Dalam keheningan malam yang masih terasa begitu dingin, Si Aku terjaga dari sepanjang mimpinya dimalam itu. Dia mengumpulkan segenap rasa bangkitnya untuk melawan kantuk yang teramat sangat. Sejenak ia terduduk di tepi peraduan dan hanya menatap langit-langit kamar yang tak lagi putih. Gontai langkahnya membasuh tubuh dengan air suci. Dalam doanya ia bercerita :
Si Aku : "Wahai zat yang maha mulia, Tuhan pemilik jiwa dan raga ini.... Aku mengadu dihadapan Mu.Apakah ini jawaban dari semua doa-doaku Tuhan...? Mengapa begitu nanar jerat takdir ini mengikatku. Begitu hempasnya raga ini dalam kehampaan. Tulus yang aku beri, namun hanya kesakitan dan kelukaan lagi yang datang menghampiriku. Apa salahku, Tuhan...Apa dosaku... Hingga raga ini begitu teraniyaya oleh jerat dustanya"
Malaikat : "Janganlah kau nistakan Tuhan mu, karena ia begitu menyayangmu, ratap dan iba mu begitu dirindukan Nya. Doa mu pun sudah di jawab Nya.

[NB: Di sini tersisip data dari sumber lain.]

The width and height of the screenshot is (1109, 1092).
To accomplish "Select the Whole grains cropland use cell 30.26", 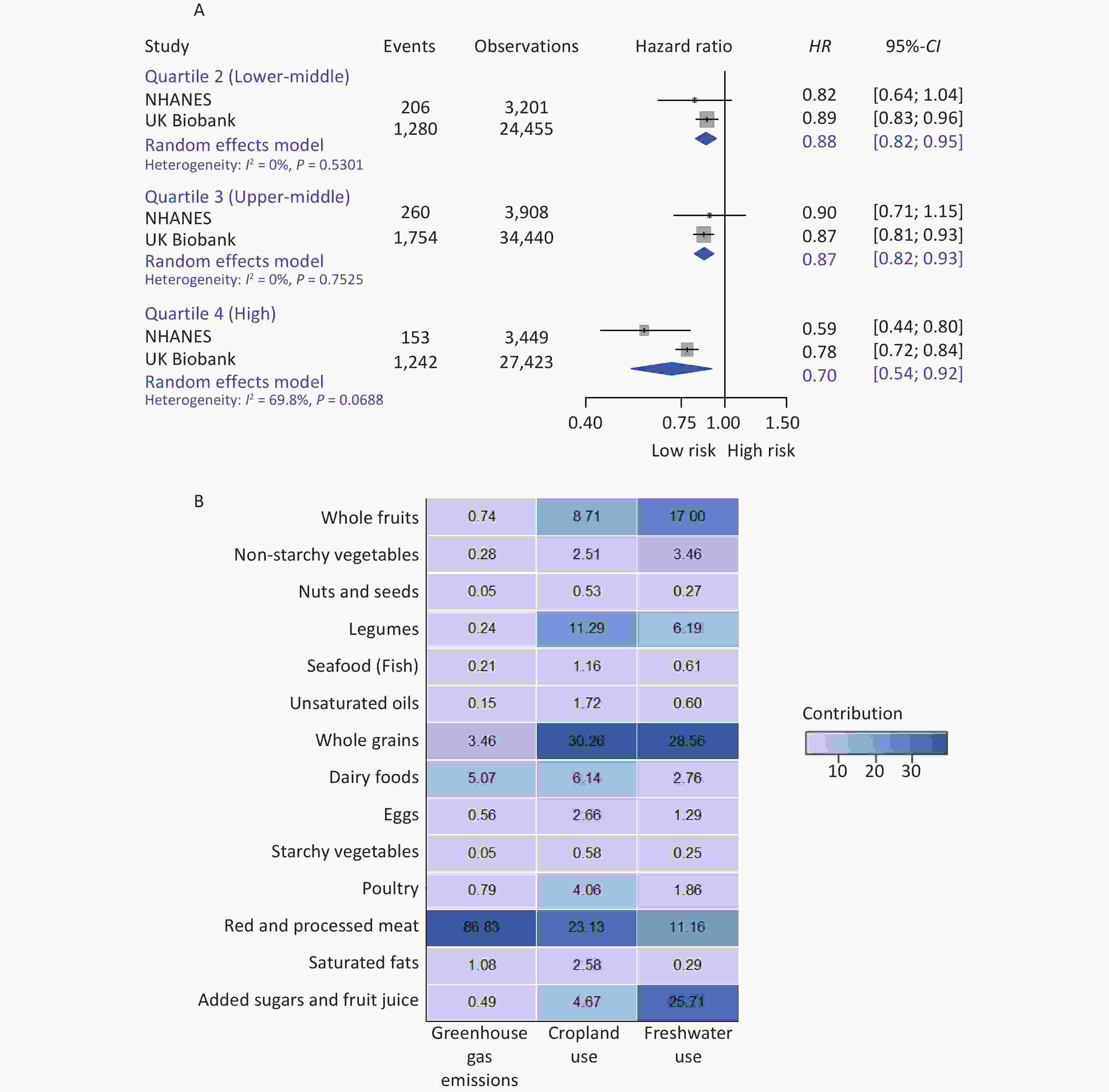I will (586, 741).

Memohon ampunlah pada Nya dengan kerendahan hati mu"
Si Aku : "Namun hati ini begitu sakit, dustanya di atas setiaku telah mengaiaya jiwa raga ini. Lagi... Lagi dan lagi kesakitan ini kurasa. Apa aku tak punya hak untuk bahagia? Apa ini balasan dari semua dosa? Sungguh tak adil rasanya..."
Malaikat : "Jangan pernah menghakimi Tuhan mu, karena sesungguhnya Dia lah hakim yang maha adil di langit dan di bumi. Tidak ada yang tak berhak, tidak ada yang tak berbalas. Semua dinilai Nya dengan seadil-adilnya"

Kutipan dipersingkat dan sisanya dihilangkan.